Yesterday was a great and discouraging hopeful day.
Great because no matter who you voted for, it is always amazing how this process of ours moves forward. It’s not perfect – far from it, but in 200+ years we’ve experienced no coups and very little violence when it comes to the transfer of power. Yesterday we got to celebrate that process and also celebrate the memory of Dr. King. Which seemed perfectly fitting, all things considered.
It was also hopeful. At first I wrote discouraging, because I ran across a compilation of tweets posted yesterday from a shocking number of people calling for the assassination of President Obama – preferably during the Inauguration. This is the downside, the dark side, the lowest level of the internet; the quasi-anonymity and total license to say the most vile and damaging things. In this case the authors of those tweets may find that there are in fact repercussions; the last time I checked, threats of assassination do not fall under the protection of the 1st Amendment. Equally discouraging was that one of the tweets was posted by a woman studying elementary education. The thought of this person being an influence on any child is appalling.
Then there was NY Magazine, whose cover article was titled “High School is a Sadistic Institution: Why you never truly leave high school”. Turns out all those negative things that happen in school when you’re 16 – those things affect you for life. Much more than if they’d happened when you were 20. This isn’t news for a lot of us; how many people, when they talk about high school, talk about how great and positive it was? Not many.
Discussions about the NY Mag article led to a discussion about the long term affects of coercive schooling and our collective memory as a society. Compulsory schooling fully took hold about 100 years ago. It is both interesting and important to note that in Massachusetts families took to the streets to protest the implementation of compulsory schooling; they believed that forcing a family to send their child to school ran counter to the statutes on which our country was founded. (Those Bostonians have been nothing but trouble ever since they dumped all that tea into Boston Harbor!) Eventually, though, the government & accompanying powers prevailed, and compulsory schooling set in. It is my conclusion that despite this fact, in the early days of compulsory schooling the collective memory of our nation still valued independence and resourcefulness over perfect attendance, homework and test scores. Many teachers & parents at the time had grown up without compulsory schooling. Even into the 1940’s and 50’s, remnants of this independent, pre-compulsory schooling spirit remained, though it was already dwindling. By the time the 1970’s rolled around, most teachers & parents were on board with the ever more stringent regulations put in place in public schools, having themselves been raised in the compulsory educational system. At some point, and I wouldn’t venture to try and pinpoint it exactly, we reached a kind of “tipping point” and the collective memory of our past, which valued individuality over conformity, was almost completely lost and we moved with increasing speed toward our current situation, where people are taught to be afraid and to conform; where they believe that they cannot learn unless they are taught. The resourcefulness and self-direction which were instrumental in the founding of our country are now viewed through a kind of self-deluded fog. We say we still value these traits – and we do when it comes to our history – but in practice they are frowned upon.

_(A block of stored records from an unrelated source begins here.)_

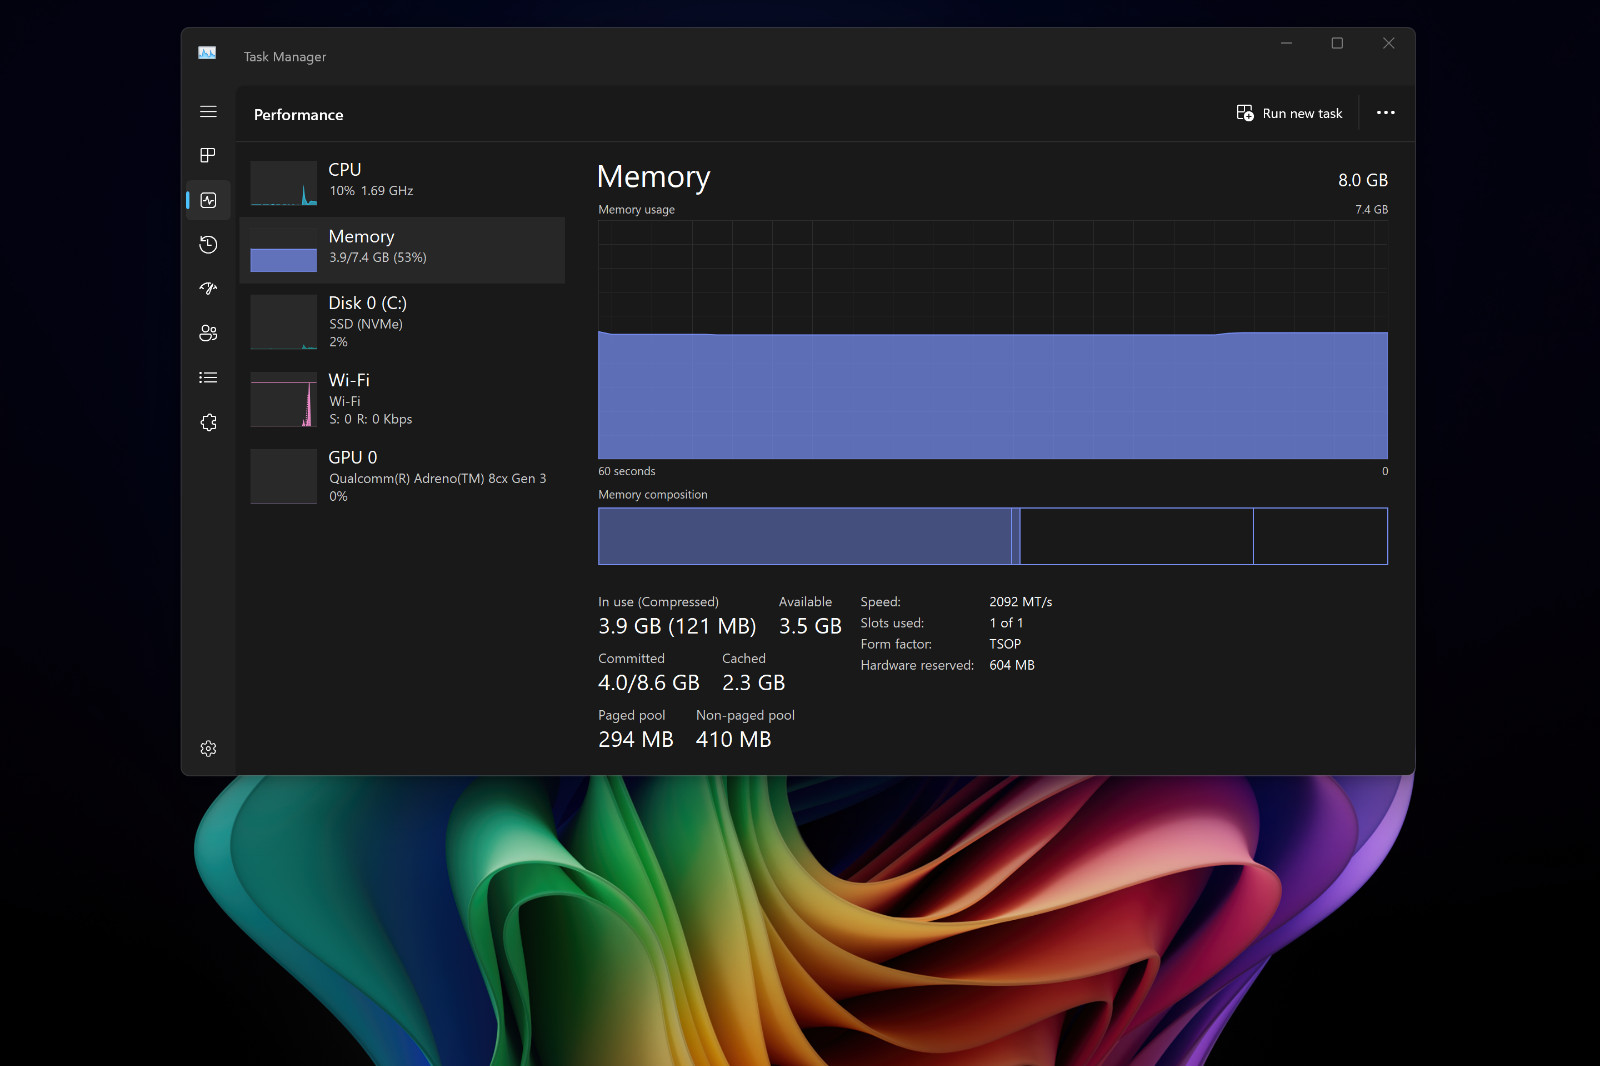
Task: Select Disk 0 (C:) performance item
Action: pyautogui.click(x=402, y=322)
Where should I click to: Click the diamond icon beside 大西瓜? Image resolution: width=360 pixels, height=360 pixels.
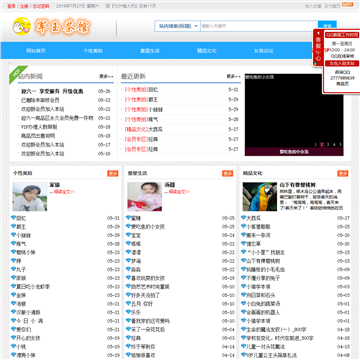[x=243, y=218]
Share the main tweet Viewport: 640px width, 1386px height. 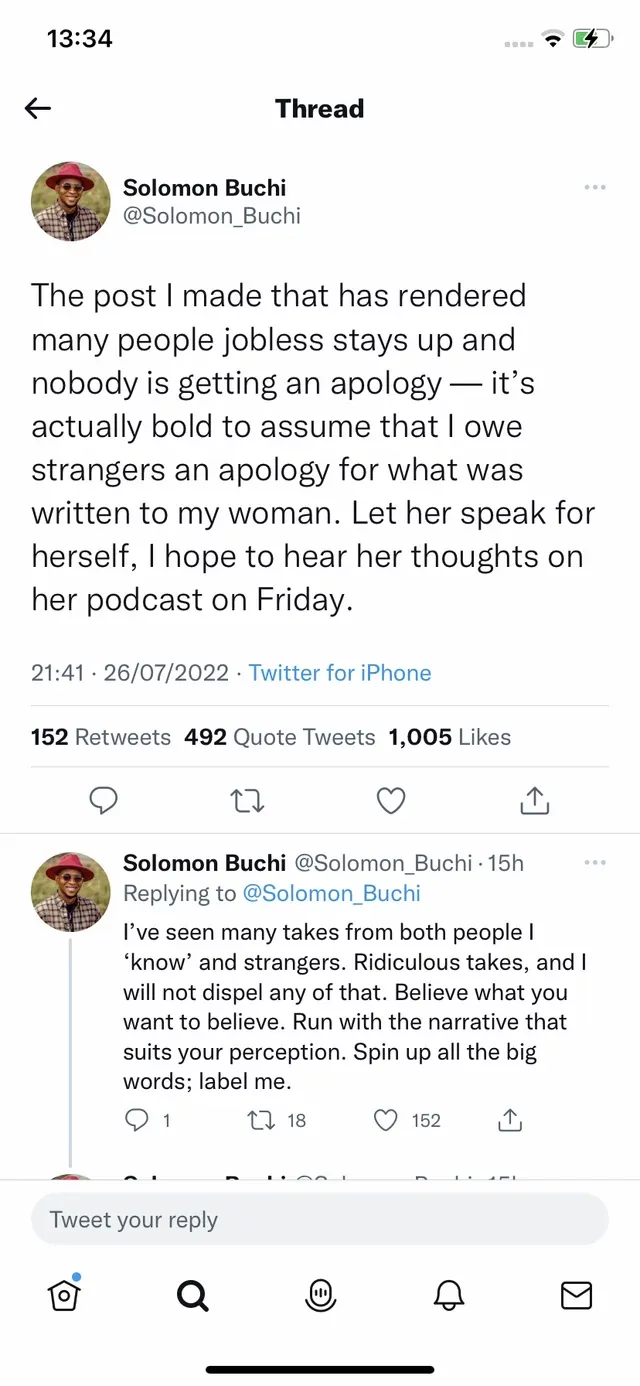click(535, 800)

Where, you are now asking, is the “hopeful” part?
The hopeful part is that the New York Magazine article was written at all. That somewhere in our collective conscious, a nagging voice is telling us that something isn’t right.
The hopeful part is all of you reading this blog and others like it.
The hopeful part is all of the unschoolers, the life learners and the homeschoolers who are growing in number every year.
The hopeful part is the people who continue to do good, despite everything.
Sometimes you need to look hard to see them, but there are always signs of hope. Thanks for being among them.